Mobile terminal application control identification method based on computer vision

The technical field is as follows: the invention relates to a non-invasive control identification algorithm applied to a mobile terminal based on computer vision, and belongs to the technical field of computer software.

Background art:

the number of mobile applications has been explosively increased with the development of mobile internet, and software design has become more and more complex. Therefore, the demands of automatic testing, page structure decomposition, human-computer interaction analysis and the like of the mobile application are increasing day by day, and the demands do not depart from a control identification method based on a Graphical User Interface (GUI), namely, interactive visual components in the GUI are automatically identified. For example, in order to ensure the product quality of mobile applications, GUI automation tests are often required, and the mainstream "record playback" method currently used needs to determine the number, positions and interactive operations available in the GUI interface in advance.

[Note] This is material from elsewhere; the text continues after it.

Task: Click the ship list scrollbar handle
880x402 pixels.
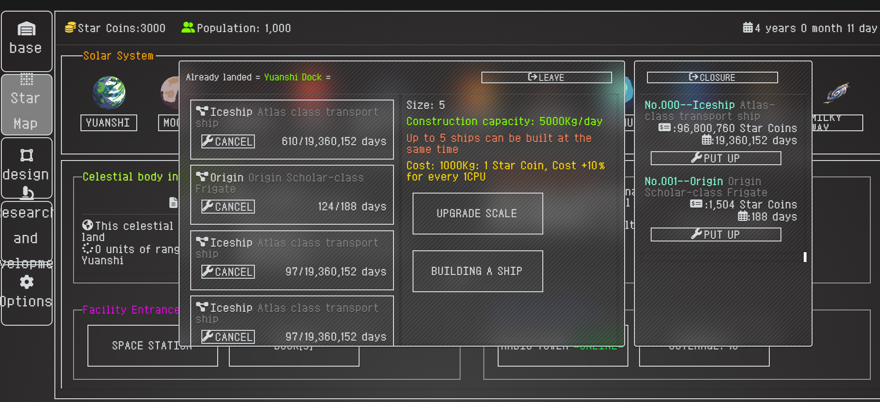Action: click(x=805, y=257)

At present, most of common control identification methods identify controls according to control attributes, and can be mainly classified into three categories: coordinate-based control identification, source code-based control identification, and control tree-based control identification. The following disadvantages are mainly present: (1) an understanding of the functional meaning of each control cannot be achieved. The existing method just classifies the controls by using the attributes, but cannot really identify the specific purpose of each control. In addition, the method fails when the attribute value is null or repeated. (2) The method can not be applied to complex scenes such as pages with interactive logic such as pop windows and sub-pages. (3) It has no universality. Because the control identification logic, the control calling logic and the like of the Android and iOS platforms are different, the control identification scheme cannot be reused.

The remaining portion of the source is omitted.